Ele foi preso em São Paulo na manhã de 4 de novembro de 1969. Horas mais tarde, seu companheiro Carlos Marighella seria assassinado numa rua escura da cidade, em operação comandada pelo delegado Sérgio Paranhos Fleury.

Antes da execução, passou-se um episódio na sede do Dops, a política política paulista, que eu incluí na biografia ''Marighella – O guerrilheiro que incendiou o mundo'' (Companhia das Letras). Narrei-o assim, com base em várias entrevistas:

''Os presos superlotavam as celas e engarrafavam os corredores.

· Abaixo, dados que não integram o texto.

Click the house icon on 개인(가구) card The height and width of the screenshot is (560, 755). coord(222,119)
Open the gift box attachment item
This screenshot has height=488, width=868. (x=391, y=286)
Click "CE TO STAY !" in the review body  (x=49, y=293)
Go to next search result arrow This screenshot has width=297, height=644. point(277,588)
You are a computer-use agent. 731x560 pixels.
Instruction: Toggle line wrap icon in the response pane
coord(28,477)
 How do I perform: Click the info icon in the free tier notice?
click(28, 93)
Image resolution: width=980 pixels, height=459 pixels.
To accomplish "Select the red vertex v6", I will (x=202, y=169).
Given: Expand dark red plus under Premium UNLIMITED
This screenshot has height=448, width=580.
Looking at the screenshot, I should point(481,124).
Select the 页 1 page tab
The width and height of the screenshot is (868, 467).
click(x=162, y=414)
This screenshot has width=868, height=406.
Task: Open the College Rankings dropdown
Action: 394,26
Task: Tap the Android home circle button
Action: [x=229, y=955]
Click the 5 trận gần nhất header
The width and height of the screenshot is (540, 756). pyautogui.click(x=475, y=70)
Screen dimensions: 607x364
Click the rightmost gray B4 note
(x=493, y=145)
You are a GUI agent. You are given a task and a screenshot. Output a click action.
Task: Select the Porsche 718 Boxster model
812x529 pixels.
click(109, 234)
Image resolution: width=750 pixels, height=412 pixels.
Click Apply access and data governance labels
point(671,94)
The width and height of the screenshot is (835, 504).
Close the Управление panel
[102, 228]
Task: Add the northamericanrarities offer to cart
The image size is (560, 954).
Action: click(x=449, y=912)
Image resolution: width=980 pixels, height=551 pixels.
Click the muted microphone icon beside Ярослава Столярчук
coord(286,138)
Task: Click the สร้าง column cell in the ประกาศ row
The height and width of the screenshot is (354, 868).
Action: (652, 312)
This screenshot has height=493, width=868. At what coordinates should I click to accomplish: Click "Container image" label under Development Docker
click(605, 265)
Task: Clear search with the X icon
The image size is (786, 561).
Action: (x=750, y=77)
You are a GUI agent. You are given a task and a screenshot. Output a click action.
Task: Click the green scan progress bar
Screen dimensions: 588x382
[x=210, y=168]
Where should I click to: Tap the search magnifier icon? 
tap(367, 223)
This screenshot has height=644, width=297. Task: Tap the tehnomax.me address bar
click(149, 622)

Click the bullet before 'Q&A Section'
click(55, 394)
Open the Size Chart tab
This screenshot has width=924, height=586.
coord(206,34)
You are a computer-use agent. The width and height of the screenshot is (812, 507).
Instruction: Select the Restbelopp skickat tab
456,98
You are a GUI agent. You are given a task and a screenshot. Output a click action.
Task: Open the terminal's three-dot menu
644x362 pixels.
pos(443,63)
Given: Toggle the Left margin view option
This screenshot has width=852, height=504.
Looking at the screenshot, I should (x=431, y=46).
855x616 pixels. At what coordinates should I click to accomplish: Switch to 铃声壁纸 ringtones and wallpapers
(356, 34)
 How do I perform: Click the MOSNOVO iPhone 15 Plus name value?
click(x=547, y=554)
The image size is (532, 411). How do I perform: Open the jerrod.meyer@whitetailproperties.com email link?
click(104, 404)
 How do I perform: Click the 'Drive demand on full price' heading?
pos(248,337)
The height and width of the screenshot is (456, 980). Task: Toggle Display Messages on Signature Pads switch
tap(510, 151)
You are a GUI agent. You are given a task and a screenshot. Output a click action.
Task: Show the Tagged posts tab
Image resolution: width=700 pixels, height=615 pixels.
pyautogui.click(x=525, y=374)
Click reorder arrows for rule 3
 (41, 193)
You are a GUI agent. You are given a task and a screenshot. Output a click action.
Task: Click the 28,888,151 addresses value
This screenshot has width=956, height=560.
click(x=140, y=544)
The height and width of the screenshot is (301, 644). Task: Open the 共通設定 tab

Um deles era o paraibano Eunício Precílio Cavalcante, segundo-sargento do Corpo de Fuzileiros Navais expulso da Marinha em 1964. Era um dos raríssimos companheiros que Marighella levara no Rio à casa _e terreiro_ de Antônia Sento Sé.

Fleury provocou o militante da ALN:

'Cadê o Marighella?'

'Você não é macho? Vá buscar!', desafiou o revolucionário.

Rose Nogueira testemunhou os socos e pontapés que o delegado desferiu no homem indefeso, gritando:

'Pois eu vou mesmo! Hoje é o último dia do Marighella!'''

ALN era a Ação Libertadora Nacional, maior organização armada de oposição à ditadura. Lideravam-na Marighella e o jornalista Joaquim Câmara Ferreira.

Rose Nogueira é uma _brilhante_ jornalista que havia sido presa devido ao vínculo com a ALN e o próprio Marighella.

Antônia Sento Sé é mãe-de-santo e ex-cunhada de Marighella.

Logo depois da agressão a Cavalcante, Fleury participou do assassinato de Marighella: ao menos 29 policiais armados até os dentes fuzilaram um homem cercado e desarmado _o guerrilheiro não portava nem um canivete.

Eunício Precílio Cavalcante viveu aqueles dias ferozes, desafiou o facínora, mergulhou no inferno e sobreviveu para contar.


Futebol: ‘Aperta, que ele confessa!’ ou ‘A cultura do pau-de-arara’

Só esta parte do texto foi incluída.